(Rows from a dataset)
--------
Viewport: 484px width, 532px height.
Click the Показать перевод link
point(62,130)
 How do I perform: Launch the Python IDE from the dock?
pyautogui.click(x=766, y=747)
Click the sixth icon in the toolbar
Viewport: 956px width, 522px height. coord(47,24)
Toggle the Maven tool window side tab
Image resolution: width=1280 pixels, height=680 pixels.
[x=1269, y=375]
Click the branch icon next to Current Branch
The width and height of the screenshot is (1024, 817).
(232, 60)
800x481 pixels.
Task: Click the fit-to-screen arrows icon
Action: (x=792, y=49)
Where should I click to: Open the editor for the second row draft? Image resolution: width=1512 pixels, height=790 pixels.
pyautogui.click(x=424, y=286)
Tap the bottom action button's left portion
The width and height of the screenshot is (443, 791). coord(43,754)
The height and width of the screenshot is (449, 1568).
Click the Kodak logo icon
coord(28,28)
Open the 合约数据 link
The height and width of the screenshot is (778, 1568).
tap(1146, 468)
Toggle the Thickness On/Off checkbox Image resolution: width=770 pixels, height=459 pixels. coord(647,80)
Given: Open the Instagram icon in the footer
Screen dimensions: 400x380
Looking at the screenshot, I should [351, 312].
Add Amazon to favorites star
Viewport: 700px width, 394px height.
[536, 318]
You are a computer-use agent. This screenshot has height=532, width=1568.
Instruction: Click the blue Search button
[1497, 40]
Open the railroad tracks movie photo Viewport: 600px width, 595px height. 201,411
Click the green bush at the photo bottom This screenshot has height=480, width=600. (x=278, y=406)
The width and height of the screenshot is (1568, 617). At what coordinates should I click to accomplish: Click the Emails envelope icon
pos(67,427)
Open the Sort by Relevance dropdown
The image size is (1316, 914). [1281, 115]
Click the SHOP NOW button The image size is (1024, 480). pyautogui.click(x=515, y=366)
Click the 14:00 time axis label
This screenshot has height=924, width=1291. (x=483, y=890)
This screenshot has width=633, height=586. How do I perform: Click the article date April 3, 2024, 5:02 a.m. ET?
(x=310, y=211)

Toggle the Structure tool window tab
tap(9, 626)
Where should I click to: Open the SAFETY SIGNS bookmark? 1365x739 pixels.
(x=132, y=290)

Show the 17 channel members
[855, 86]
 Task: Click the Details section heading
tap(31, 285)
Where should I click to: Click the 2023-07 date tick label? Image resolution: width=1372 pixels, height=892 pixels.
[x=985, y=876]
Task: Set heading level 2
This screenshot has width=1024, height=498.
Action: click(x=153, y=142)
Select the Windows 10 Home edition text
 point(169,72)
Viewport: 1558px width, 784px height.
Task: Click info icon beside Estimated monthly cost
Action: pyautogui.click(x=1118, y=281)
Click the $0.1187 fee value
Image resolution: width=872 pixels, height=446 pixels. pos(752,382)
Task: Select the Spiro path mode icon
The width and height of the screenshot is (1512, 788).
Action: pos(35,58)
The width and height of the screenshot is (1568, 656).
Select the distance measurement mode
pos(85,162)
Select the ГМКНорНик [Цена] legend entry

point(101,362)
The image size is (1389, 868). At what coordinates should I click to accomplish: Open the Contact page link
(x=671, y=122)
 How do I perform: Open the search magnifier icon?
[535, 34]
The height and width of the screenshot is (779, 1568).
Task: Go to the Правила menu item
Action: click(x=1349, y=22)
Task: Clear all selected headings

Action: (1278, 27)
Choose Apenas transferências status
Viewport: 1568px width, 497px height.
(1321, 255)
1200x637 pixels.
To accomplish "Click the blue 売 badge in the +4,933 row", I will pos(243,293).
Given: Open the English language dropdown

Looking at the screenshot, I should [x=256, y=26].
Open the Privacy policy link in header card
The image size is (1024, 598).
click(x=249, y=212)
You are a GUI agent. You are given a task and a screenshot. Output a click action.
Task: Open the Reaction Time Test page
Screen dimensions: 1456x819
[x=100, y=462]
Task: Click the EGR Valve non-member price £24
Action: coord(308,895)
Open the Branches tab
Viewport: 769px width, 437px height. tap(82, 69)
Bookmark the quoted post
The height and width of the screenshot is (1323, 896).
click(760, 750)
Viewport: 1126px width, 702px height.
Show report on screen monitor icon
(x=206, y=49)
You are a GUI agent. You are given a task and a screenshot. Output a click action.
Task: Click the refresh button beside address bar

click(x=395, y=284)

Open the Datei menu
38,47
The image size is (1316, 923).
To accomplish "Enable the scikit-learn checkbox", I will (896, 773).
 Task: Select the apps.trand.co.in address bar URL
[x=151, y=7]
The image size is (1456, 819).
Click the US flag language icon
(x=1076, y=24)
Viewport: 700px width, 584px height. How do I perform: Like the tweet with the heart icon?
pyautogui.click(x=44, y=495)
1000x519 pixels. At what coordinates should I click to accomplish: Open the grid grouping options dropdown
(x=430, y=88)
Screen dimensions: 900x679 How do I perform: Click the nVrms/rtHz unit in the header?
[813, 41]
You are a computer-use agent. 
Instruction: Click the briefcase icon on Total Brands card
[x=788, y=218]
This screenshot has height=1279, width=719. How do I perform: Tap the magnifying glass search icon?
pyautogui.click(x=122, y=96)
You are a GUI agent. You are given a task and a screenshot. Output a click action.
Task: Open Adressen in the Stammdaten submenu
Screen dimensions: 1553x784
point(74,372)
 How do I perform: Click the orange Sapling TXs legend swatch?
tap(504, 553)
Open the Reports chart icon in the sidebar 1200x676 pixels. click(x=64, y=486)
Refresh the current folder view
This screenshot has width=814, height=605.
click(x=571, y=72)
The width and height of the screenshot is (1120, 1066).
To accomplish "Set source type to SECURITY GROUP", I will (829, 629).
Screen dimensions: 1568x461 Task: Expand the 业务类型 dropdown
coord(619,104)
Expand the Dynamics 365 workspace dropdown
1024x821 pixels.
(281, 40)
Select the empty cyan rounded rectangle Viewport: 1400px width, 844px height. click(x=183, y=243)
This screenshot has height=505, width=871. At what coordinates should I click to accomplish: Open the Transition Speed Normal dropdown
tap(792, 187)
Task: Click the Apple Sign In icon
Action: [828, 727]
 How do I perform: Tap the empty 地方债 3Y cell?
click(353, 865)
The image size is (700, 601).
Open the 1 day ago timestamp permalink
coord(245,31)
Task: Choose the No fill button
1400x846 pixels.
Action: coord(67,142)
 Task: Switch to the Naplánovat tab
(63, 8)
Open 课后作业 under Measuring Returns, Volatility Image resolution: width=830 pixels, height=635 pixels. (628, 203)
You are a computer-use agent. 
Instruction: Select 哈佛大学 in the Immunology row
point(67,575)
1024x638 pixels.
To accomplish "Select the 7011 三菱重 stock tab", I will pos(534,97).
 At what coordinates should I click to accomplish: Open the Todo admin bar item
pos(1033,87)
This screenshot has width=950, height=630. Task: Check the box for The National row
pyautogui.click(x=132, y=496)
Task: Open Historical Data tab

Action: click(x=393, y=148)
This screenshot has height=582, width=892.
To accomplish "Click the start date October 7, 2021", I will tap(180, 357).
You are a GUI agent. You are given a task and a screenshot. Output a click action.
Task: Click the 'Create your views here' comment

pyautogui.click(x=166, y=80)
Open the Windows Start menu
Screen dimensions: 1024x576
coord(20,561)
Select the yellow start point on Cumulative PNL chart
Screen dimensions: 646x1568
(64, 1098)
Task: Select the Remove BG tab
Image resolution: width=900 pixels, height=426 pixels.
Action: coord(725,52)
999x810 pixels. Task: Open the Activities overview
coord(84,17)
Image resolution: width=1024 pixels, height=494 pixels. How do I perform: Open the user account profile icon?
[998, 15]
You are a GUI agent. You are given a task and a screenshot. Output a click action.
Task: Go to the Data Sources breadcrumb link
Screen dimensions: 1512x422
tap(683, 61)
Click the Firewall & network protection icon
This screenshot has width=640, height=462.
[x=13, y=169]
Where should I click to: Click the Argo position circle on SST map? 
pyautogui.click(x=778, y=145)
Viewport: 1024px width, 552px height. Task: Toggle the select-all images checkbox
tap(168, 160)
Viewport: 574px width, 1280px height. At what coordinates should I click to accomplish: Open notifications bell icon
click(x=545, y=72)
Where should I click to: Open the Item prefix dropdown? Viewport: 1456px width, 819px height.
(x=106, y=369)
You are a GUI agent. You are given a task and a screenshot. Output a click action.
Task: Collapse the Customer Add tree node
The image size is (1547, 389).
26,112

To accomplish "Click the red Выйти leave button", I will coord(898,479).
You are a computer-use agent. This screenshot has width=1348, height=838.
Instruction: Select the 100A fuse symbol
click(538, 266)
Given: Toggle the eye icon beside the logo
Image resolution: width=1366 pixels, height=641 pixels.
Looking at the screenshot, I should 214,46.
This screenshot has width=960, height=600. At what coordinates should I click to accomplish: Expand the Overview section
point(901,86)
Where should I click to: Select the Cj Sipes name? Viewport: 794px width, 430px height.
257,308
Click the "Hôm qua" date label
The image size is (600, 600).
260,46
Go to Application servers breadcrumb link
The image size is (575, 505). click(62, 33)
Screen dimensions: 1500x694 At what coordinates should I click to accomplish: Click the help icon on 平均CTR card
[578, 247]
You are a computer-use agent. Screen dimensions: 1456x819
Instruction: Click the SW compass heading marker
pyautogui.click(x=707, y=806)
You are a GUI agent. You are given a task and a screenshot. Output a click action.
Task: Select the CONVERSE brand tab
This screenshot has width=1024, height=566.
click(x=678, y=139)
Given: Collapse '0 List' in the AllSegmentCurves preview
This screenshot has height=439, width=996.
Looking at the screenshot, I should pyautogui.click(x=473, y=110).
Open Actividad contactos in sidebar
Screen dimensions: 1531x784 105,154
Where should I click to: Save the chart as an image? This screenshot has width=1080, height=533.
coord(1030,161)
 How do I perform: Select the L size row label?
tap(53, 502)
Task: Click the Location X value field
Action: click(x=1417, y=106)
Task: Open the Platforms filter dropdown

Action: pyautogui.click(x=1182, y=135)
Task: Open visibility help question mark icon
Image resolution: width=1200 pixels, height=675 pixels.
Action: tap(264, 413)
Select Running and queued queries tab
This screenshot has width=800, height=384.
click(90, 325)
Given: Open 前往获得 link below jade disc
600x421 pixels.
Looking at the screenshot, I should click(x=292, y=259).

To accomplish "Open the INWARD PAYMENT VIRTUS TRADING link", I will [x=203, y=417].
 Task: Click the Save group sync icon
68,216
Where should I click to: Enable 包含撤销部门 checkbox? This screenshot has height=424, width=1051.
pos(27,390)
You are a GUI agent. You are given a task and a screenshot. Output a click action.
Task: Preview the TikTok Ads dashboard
--------
* _To do_
Copy out the data lines exactly, starting at the line containing "Given: Toggle the eye icon beside the logo" and ending at the line containing "Screen dimensions: 1531x784 105,154", with both of those lines included.

* _Answer for this exercise_
Given: Toggle the eye icon beside the logo
Image resolution: width=1366 pixels, height=641 pixels.
Looking at the screenshot, I should 214,46.
This screenshot has width=960, height=600. At what coordinates should I click to accomplish: Expand the Overview section
point(901,86)
Where should I click to: Select the Cj Sipes name? Viewport: 794px width, 430px height.
257,308
Click the "Hôm qua" date label
The image size is (600, 600).
260,46
Go to Application servers breadcrumb link
The image size is (575, 505). click(62, 33)
Screen dimensions: 1500x694 At what coordinates should I click to accomplish: Click the help icon on 平均CTR card
[578, 247]
You are a computer-use agent. Screen dimensions: 1456x819
Instruction: Click the SW compass heading marker
pyautogui.click(x=707, y=806)
You are a GUI agent. You are given a task and a screenshot. Output a click action.
Task: Select the CONVERSE brand tab
This screenshot has width=1024, height=566.
click(x=678, y=139)
Given: Collapse '0 List' in the AllSegmentCurves preview
This screenshot has height=439, width=996.
Looking at the screenshot, I should pyautogui.click(x=473, y=110).
Open Actividad contactos in sidebar
Screen dimensions: 1531x784 105,154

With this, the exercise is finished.